Consensus Dimension Reduction via Data Integration

Tiffany Tang Co-Author
University of Notre Dame
 
Bingxue An First Author
University of Notre Dame
 
Bingxue An Presenting Author
University of Notre Dame
 
Monday, Aug 4: 11:05 AM - 11:10 AM
1501 
Contributed Speed 
Music City Center 
A plethora of dimension reduction methods have been developed to visualize high-dimensional data in low dimensions. However, different dimension reduction methods often output different visualizations, and many challenges make it difficult for researchers to determine which visualization is best.
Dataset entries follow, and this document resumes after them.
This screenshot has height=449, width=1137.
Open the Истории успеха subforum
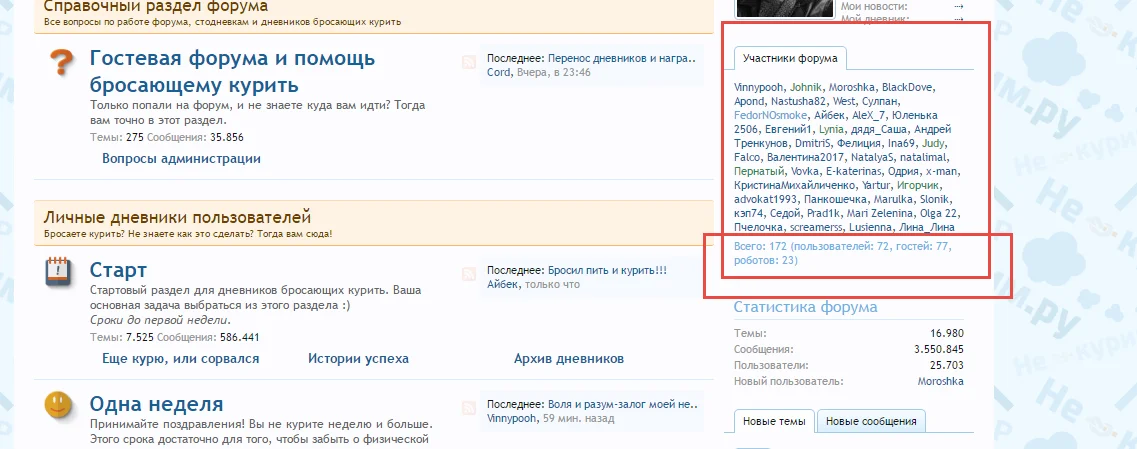(358, 358)
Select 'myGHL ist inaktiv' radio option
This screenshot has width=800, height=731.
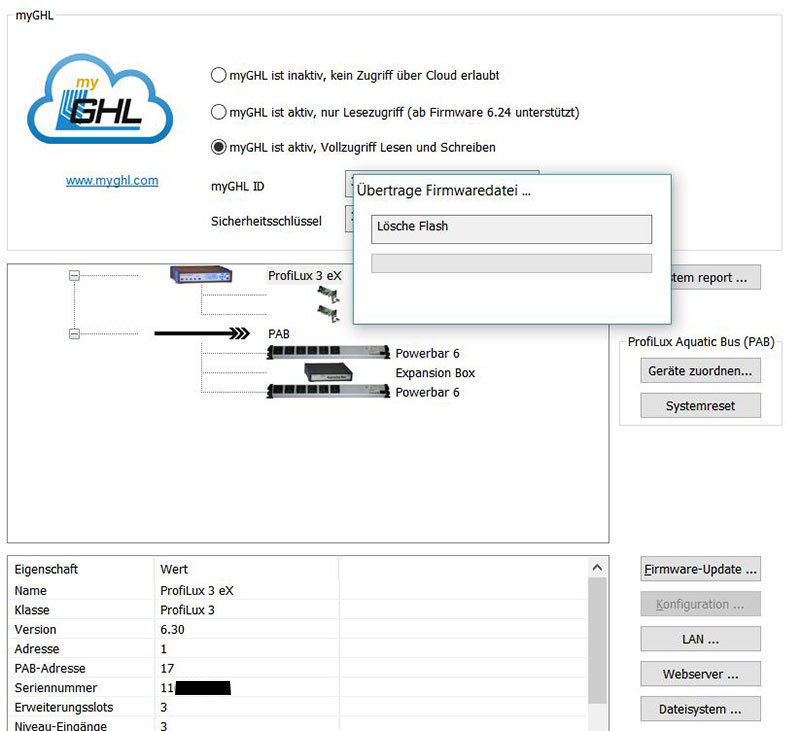[219, 75]
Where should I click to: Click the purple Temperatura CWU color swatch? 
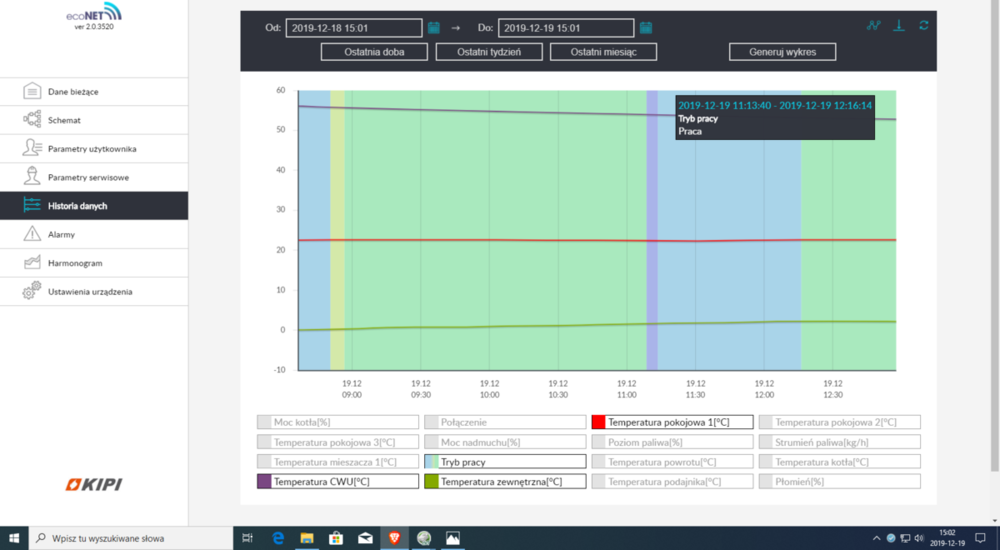[x=265, y=482]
We thus propose a novel consensus dimension reduction framework, which summarizes multiple visualizations into a single "consensus" visualization. Here, we leverage ideas from data integration (or data fusion) to identify the patterns that are most stable or shared across the many different dimension reduction visualizations and subsequently visualize this shared structure in a single low-dimensional plot. We demonstrate that this consensus visualization effectively identifies and preserves the shared low-dimensional data structure through extensive simulations and real-world case studies. We further highlight our method's robustness to the choice of dimension reduction method and/or hyperparameters --- a highly desirable property when working towards trustworthy and reproducible data science.

Keywords

dimension reduction

data integration

data visualization 

Main Sponsor

Section on Statistical Learning and Data Science